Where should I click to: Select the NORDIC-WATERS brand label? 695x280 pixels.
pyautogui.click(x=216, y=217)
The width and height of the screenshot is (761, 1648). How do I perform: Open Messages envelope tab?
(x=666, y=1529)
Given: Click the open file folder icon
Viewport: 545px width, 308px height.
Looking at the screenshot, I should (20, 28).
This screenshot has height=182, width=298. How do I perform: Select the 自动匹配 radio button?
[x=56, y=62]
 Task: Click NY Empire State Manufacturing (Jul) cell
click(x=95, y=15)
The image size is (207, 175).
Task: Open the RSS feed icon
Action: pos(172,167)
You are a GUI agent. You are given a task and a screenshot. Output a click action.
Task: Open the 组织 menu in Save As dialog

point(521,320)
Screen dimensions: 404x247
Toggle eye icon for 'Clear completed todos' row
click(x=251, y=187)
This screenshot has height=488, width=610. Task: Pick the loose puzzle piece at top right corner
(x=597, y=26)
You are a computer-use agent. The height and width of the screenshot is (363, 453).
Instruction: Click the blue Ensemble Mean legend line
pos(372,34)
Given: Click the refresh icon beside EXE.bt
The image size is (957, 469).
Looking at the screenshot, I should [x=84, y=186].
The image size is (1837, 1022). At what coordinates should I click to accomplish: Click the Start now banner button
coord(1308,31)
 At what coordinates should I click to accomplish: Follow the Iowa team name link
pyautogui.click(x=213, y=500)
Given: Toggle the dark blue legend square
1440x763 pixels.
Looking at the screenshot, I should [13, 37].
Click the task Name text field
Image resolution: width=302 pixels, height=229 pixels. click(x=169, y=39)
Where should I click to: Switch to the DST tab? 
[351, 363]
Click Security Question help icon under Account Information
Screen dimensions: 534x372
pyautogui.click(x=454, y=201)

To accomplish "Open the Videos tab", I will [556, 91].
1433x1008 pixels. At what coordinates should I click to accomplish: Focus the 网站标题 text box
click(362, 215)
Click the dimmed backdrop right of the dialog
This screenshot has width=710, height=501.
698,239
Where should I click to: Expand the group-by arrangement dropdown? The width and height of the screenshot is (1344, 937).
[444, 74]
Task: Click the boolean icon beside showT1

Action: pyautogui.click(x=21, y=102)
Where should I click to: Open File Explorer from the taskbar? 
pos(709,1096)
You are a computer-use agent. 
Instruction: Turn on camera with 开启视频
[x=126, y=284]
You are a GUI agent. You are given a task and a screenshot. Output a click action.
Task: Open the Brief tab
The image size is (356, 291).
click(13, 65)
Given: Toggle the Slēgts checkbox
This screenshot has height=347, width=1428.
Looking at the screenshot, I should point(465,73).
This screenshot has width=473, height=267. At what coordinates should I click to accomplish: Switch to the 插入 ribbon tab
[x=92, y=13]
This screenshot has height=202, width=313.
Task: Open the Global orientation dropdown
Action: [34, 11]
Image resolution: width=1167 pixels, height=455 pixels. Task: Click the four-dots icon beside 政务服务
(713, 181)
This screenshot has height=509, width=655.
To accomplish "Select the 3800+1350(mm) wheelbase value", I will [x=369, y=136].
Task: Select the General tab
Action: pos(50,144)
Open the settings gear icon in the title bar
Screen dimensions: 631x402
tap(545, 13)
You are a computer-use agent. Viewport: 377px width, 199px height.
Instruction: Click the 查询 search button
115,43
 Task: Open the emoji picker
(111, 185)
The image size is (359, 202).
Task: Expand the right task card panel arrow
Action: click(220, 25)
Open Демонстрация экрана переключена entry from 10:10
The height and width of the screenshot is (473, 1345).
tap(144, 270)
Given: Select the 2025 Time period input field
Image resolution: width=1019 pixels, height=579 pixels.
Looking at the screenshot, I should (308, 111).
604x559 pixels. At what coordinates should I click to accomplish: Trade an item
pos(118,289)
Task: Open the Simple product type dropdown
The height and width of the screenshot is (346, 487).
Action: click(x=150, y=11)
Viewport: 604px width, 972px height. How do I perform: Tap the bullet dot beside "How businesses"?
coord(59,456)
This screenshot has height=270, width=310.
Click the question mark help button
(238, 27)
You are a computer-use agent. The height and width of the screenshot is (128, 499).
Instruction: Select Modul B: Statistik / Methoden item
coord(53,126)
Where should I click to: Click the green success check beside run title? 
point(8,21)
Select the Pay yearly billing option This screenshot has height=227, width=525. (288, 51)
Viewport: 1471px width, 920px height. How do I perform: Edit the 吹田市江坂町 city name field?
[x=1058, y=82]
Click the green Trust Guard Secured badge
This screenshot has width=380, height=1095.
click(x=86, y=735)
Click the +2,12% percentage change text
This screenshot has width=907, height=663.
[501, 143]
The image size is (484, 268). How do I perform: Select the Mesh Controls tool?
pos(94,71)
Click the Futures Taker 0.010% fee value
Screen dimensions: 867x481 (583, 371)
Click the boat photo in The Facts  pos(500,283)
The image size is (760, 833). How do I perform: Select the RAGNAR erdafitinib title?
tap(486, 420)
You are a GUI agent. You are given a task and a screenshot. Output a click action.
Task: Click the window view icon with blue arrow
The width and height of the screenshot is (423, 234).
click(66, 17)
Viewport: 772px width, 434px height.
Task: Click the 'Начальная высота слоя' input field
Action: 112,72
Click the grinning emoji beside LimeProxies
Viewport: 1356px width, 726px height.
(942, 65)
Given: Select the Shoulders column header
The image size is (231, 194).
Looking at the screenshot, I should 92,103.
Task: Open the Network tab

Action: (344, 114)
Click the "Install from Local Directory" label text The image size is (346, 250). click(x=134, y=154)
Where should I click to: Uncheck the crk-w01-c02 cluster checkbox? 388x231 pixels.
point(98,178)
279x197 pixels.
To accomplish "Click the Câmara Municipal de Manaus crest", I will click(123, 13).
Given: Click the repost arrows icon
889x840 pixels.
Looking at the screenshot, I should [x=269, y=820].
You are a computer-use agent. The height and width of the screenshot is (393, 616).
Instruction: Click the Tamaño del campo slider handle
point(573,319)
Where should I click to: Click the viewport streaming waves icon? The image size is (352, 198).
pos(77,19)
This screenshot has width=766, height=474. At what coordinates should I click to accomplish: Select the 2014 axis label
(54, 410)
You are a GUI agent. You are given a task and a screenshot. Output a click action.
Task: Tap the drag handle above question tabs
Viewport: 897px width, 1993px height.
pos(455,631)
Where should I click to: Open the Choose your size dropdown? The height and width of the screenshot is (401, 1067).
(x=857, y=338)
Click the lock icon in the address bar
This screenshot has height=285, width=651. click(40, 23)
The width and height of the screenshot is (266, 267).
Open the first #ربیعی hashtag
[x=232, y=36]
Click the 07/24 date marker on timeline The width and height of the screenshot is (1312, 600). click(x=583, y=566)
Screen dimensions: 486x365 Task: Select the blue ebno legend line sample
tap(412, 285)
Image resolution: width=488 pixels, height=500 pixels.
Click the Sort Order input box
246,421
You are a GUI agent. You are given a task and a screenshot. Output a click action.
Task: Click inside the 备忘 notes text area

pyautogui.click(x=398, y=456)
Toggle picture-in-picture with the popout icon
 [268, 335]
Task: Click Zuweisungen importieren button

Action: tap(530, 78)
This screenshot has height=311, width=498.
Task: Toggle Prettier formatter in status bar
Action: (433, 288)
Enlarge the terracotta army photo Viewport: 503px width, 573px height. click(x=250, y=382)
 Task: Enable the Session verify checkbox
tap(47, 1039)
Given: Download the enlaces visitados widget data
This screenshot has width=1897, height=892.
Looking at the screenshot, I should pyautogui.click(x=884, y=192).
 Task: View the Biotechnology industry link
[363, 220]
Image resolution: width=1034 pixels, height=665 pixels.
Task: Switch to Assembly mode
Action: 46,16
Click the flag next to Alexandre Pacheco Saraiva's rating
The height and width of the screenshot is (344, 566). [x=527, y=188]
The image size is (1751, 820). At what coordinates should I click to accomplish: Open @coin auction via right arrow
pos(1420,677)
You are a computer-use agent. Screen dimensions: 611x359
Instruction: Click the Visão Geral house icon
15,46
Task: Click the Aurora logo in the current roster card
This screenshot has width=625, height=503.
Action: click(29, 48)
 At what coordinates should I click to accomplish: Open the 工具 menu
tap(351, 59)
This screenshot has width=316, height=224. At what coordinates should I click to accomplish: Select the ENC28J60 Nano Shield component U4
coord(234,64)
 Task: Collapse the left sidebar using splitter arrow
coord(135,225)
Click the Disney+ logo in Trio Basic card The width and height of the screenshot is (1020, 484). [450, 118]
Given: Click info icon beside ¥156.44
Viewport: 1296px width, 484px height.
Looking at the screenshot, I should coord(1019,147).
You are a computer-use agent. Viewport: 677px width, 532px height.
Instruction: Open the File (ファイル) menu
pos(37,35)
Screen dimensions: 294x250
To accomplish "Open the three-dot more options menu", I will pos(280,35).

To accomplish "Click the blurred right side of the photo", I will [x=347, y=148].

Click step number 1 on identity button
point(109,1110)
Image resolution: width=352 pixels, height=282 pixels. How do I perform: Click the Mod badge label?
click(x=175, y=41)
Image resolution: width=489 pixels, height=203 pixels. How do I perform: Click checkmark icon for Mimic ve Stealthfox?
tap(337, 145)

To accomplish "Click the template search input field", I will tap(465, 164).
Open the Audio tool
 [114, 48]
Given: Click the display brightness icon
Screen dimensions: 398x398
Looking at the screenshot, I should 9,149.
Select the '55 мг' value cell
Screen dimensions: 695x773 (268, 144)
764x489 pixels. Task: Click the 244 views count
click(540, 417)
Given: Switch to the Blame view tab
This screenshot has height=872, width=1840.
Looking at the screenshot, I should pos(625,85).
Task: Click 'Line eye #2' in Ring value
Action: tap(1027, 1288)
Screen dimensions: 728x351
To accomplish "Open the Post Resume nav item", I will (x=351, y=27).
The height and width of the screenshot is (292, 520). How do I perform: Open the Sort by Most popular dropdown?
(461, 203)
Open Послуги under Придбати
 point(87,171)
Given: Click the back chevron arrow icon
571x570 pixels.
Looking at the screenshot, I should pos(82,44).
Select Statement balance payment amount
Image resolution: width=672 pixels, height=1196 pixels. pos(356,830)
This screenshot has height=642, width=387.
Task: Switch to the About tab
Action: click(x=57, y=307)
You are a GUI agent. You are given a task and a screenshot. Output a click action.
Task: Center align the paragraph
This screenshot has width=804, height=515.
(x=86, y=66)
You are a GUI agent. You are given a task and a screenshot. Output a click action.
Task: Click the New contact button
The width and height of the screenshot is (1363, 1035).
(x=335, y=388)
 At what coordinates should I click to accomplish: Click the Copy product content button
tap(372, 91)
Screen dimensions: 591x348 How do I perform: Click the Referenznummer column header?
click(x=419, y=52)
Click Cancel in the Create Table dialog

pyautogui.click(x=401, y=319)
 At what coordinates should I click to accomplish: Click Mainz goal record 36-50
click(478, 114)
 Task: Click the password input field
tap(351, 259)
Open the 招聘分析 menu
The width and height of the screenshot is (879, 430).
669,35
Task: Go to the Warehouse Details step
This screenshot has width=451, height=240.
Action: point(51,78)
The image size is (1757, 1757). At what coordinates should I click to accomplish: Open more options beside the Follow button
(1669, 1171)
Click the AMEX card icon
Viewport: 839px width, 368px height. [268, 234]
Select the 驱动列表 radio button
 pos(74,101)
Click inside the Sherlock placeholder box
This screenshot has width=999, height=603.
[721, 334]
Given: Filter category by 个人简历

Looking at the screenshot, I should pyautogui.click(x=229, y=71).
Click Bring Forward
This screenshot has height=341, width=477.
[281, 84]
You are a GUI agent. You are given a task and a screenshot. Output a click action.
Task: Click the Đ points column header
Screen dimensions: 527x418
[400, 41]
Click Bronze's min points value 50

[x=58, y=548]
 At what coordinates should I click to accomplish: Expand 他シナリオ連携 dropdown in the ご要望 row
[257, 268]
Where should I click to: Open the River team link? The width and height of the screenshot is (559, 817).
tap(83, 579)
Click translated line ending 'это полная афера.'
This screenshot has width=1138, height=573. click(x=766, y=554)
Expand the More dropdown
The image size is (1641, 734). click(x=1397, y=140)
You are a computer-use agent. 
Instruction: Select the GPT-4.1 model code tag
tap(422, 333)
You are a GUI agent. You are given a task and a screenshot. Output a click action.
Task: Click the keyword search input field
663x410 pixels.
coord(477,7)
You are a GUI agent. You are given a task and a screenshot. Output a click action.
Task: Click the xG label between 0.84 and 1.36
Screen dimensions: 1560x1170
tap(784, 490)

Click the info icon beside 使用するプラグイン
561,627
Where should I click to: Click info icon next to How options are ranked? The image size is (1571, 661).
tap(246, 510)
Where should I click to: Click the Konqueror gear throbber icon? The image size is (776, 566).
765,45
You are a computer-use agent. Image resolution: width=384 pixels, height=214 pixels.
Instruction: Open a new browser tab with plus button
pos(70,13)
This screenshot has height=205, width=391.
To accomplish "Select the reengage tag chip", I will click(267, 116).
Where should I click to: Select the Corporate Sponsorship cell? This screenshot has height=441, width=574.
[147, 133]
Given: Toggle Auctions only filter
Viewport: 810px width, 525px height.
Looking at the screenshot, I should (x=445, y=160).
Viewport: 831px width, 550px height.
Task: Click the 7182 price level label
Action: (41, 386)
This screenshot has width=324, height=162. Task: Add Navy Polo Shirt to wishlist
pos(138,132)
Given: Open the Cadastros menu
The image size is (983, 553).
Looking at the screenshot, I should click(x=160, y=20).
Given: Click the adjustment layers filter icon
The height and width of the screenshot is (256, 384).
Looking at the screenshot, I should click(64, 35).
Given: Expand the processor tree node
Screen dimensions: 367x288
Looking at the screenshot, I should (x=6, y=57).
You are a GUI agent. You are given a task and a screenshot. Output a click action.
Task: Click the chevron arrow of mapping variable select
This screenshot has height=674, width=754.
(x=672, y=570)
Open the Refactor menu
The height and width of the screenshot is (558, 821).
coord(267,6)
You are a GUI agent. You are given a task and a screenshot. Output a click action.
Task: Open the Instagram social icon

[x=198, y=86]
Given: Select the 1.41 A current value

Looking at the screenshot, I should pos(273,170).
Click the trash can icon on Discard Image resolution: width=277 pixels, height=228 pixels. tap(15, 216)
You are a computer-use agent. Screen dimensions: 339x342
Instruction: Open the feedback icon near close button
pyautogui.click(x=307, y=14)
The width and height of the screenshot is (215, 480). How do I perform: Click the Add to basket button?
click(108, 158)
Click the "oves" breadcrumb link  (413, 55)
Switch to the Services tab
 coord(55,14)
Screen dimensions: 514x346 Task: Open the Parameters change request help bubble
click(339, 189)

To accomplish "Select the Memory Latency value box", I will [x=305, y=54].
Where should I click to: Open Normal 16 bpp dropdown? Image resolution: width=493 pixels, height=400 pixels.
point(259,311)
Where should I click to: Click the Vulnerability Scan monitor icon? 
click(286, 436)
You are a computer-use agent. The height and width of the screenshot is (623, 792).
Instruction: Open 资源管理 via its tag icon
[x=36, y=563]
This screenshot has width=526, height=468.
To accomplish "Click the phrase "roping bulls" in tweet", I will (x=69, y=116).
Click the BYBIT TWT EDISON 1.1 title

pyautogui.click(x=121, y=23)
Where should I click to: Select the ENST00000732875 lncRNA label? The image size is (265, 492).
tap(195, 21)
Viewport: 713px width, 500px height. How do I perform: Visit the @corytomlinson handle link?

Task goal –
Return, word for word, the lines of the data above from the line with "Screen dimensions: 527x418" through the line with "Given: Open the Cadastros menu", inclusive.

Response below –
Screen dimensions: 527x418
[400, 41]
Click Bronze's min points value 50

[x=58, y=548]
 At what coordinates should I click to accomplish: Expand 他シナリオ連携 dropdown in the ご要望 row
[257, 268]
Where should I click to: Open the River team link? The width and height of the screenshot is (559, 817).
tap(83, 579)
Click translated line ending 'это полная афера.'
This screenshot has width=1138, height=573. click(x=766, y=554)
Expand the More dropdown
The image size is (1641, 734). click(x=1397, y=140)
You are a computer-use agent. 
Instruction: Select the GPT-4.1 model code tag
tap(422, 333)
You are a GUI agent. You are given a task and a screenshot. Output a click action.
Task: Click the keyword search input field
663x410 pixels.
coord(477,7)
You are a GUI agent. You are given a task and a screenshot. Output a click action.
Task: Click the xG label between 0.84 and 1.36
Screen dimensions: 1560x1170
tap(784, 490)

Click the info icon beside 使用するプラグイン
561,627
Where should I click to: Click info icon next to How options are ranked? The image size is (1571, 661).
tap(246, 510)
Where should I click to: Click the Konqueror gear throbber icon? The image size is (776, 566).
765,45
You are a computer-use agent. Image resolution: width=384 pixels, height=214 pixels.
Instruction: Open a new browser tab with plus button
pos(70,13)
This screenshot has height=205, width=391.
To accomplish "Select the reengage tag chip", I will click(267, 116).
Where should I click to: Select the Corporate Sponsorship cell? This screenshot has height=441, width=574.
[147, 133]
Given: Toggle Auctions only filter
Viewport: 810px width, 525px height.
Looking at the screenshot, I should (x=445, y=160).
Viewport: 831px width, 550px height.
Task: Click the 7182 price level label
Action: (41, 386)
This screenshot has width=324, height=162. Task: Add Navy Polo Shirt to wishlist
pos(138,132)
Given: Open the Cadastros menu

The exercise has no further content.